5. During respiratory cycle, the heart rate increases while inspiration and decreases while expiration. The parasympathetic innervation of the heart is mediated by the vagus nerve which further results in bradyarrhythmias.
6. VC ( Vital Capacity) = IRV ( inspiratory reserve volume) + ERV ( expiratory reserve volume ) + Vt.
FRC ( functional residual capacity)= ERV+RV ( residual volume) TLC ( Total lung capacity) = VC ( vital capacity)+ RV ( residual volume).
Variation is completely relative to the individual health, lifestyle factors or performance of tests.
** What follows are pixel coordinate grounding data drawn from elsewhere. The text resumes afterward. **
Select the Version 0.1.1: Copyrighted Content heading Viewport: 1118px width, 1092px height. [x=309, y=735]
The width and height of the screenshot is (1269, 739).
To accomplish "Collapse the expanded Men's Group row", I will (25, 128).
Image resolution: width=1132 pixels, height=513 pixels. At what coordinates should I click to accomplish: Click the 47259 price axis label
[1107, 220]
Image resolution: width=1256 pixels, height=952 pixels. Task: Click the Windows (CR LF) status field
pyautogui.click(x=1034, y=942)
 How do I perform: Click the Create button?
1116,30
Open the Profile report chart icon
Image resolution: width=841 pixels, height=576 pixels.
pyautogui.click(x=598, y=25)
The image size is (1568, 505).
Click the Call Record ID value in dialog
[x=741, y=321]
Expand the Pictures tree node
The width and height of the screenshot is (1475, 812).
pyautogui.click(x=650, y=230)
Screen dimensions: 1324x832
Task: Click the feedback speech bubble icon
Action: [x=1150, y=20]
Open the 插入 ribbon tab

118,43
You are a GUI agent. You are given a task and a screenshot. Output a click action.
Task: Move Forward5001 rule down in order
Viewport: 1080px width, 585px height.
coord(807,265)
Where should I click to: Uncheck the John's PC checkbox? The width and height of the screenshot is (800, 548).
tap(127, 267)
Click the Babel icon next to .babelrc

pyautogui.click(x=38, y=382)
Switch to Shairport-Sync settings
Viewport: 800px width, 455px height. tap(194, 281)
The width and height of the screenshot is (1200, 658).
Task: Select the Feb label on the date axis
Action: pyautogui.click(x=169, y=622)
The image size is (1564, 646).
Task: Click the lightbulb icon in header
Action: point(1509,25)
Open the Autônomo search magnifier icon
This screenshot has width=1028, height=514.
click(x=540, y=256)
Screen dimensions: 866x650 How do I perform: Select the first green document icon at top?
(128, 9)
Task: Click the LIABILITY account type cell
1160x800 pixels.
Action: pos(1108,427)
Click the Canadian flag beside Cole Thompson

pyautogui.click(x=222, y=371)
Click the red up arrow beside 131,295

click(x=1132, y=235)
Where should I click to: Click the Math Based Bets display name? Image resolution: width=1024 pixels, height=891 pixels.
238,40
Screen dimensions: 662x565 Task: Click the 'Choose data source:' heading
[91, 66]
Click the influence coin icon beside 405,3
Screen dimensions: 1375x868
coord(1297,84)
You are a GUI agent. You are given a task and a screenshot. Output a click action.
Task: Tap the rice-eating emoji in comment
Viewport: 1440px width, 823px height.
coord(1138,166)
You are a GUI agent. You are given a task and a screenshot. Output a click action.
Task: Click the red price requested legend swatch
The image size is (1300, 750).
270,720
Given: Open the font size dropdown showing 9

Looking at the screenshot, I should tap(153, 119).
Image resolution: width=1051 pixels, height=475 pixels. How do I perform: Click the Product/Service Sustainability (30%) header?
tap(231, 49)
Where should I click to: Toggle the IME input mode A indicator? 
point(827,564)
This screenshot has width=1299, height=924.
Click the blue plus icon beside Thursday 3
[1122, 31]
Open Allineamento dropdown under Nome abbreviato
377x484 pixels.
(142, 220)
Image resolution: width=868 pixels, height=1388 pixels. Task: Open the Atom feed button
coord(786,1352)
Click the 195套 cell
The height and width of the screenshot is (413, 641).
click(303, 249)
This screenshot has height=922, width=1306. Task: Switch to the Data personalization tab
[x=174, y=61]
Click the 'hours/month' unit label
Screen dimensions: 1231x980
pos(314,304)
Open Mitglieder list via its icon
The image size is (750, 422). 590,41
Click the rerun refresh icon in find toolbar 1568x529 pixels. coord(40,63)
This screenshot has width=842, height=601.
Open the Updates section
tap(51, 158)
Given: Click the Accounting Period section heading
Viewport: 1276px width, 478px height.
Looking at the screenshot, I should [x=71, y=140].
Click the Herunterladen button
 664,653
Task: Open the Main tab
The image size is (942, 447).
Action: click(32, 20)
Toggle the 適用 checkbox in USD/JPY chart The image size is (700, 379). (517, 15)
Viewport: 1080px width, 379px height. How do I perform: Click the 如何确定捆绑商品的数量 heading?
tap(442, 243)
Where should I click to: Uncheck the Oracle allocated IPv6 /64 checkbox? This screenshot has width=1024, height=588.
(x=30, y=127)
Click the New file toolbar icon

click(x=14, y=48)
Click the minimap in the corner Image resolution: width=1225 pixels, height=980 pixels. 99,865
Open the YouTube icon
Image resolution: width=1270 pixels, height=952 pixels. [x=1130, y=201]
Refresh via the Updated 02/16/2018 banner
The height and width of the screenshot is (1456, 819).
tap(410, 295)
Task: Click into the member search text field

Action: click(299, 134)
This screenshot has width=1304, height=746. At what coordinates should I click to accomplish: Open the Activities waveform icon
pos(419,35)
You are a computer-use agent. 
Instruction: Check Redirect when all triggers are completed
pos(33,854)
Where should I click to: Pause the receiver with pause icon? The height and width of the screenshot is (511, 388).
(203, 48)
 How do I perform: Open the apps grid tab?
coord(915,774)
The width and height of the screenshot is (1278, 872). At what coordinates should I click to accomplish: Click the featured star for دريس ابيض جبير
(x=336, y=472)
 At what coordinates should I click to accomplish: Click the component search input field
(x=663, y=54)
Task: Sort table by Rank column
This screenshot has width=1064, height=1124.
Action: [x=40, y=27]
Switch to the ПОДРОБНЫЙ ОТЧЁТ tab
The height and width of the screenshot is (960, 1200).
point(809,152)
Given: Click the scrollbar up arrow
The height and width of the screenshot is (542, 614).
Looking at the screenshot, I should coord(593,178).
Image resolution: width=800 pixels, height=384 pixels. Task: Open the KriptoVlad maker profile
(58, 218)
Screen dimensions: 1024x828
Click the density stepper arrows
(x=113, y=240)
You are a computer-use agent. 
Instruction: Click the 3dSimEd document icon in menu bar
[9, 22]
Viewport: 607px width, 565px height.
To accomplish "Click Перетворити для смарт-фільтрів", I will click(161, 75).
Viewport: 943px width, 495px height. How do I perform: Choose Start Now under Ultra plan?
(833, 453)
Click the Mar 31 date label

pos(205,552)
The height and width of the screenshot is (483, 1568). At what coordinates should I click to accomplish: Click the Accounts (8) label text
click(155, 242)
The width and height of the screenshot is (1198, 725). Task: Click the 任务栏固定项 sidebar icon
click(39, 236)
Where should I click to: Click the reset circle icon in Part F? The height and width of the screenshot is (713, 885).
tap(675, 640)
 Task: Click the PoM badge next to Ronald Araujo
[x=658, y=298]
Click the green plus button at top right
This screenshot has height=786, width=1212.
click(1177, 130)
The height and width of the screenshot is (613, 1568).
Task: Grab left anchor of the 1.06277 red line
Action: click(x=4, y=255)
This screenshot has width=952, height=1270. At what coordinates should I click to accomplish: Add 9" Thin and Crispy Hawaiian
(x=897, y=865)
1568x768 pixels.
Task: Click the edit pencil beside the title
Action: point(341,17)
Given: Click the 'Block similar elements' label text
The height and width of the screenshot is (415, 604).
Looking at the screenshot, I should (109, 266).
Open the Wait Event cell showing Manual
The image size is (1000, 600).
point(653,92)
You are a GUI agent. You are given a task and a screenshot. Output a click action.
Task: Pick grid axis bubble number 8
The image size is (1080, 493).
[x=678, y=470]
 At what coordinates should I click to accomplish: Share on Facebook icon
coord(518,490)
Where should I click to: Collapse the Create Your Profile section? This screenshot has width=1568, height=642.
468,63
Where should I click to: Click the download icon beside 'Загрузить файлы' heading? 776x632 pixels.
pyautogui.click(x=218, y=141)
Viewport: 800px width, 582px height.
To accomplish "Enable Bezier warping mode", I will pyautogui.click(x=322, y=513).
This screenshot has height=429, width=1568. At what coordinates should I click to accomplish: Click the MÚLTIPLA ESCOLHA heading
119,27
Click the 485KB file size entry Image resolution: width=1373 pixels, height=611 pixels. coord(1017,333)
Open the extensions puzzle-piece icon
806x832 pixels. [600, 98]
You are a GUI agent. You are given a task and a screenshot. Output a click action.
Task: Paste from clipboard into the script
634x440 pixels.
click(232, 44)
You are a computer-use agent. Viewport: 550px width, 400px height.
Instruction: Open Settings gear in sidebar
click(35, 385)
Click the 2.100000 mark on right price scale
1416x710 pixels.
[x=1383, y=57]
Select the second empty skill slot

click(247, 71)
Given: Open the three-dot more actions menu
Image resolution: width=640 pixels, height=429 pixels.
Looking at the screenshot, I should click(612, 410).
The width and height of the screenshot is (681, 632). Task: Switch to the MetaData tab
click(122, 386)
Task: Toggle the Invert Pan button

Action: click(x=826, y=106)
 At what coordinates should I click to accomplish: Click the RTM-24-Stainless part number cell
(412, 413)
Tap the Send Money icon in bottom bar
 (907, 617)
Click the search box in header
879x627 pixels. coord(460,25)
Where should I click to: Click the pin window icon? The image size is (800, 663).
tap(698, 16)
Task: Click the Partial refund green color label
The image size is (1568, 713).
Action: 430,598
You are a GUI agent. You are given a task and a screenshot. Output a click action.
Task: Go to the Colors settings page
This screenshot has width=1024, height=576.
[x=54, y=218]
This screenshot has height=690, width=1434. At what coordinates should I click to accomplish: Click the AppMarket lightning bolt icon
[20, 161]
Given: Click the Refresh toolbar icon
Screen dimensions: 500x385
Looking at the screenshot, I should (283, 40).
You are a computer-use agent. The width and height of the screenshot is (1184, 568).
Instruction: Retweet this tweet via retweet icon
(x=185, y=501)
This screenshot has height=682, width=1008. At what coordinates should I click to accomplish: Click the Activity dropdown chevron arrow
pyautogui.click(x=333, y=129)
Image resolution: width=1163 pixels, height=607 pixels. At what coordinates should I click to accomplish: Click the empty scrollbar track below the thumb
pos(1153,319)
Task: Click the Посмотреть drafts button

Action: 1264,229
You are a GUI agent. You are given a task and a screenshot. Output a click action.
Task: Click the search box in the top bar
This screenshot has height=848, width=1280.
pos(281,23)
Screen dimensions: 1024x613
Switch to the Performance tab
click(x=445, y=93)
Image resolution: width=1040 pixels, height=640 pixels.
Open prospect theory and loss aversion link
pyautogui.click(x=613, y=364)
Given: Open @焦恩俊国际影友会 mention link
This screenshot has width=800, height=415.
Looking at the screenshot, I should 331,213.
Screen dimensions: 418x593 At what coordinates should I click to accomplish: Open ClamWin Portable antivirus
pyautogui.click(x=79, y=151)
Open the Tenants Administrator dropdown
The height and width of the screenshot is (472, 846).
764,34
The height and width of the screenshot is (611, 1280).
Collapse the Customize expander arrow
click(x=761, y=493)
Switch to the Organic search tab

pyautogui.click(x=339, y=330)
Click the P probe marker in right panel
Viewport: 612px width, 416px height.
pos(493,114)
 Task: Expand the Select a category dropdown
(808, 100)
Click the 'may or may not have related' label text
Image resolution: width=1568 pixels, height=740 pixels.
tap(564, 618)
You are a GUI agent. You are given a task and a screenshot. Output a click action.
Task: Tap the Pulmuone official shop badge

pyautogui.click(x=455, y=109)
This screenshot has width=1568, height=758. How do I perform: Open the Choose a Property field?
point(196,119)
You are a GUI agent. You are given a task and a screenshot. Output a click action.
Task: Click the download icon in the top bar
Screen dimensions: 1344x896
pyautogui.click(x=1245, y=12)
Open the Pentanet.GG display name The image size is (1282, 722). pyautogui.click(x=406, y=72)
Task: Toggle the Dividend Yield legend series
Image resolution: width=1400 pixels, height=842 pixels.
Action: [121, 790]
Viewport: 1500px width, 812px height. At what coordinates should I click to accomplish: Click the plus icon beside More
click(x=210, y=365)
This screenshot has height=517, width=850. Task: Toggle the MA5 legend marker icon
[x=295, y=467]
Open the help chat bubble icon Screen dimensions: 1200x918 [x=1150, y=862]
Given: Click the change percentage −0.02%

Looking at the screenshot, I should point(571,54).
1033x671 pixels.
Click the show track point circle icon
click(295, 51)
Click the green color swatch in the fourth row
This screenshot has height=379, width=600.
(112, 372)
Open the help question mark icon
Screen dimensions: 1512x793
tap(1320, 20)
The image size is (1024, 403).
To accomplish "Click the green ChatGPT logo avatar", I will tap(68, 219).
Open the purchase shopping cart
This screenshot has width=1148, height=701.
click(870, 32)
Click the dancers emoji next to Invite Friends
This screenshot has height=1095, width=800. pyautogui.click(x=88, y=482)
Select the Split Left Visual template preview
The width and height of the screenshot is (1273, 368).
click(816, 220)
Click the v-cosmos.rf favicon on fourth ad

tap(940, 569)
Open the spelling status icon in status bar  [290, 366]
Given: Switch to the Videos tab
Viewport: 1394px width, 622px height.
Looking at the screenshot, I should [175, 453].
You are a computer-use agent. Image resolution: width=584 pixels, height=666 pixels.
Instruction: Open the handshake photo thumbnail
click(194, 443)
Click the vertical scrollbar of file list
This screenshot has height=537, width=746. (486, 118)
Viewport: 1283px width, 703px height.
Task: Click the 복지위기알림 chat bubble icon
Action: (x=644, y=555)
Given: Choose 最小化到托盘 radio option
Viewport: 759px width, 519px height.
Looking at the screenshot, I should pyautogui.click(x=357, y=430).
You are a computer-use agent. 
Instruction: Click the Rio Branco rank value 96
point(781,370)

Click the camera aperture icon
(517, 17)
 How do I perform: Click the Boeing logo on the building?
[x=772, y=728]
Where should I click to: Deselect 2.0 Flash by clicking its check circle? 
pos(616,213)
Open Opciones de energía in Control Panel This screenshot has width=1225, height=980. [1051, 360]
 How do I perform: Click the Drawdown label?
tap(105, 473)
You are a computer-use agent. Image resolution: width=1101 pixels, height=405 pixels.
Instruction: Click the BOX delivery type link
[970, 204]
7. a) In quiet breathing muscular effort is carried out while inspiration. b) Expiration is largely passive due to elastic recoil of the lung c) due to the pattern of expiratory and inspiratory flow, the expiration rate took longer than inspiratory rate because expiration was passive and involves returning to the normal state.
8.Residual Volume (RV) cannot be determined by ordinary spirometry because the volunteer is unable to exhale any further. The spirometry can only measure what you are breathing in and out.
9. Smoking habits, use of tobacco, age and activity are the factors that affects the pulmonary parameters.
10. In patients with obstructive lung disease, the small airways are partially obstructed by a pathological condition. For instance COPD and in asthma attack. The values like Peak Inspiratory flow, Peak expiratory flow, FVC( forced vital capacity) and FEV ( forced expiratory volume) got affected due to stimulated airway obstruction.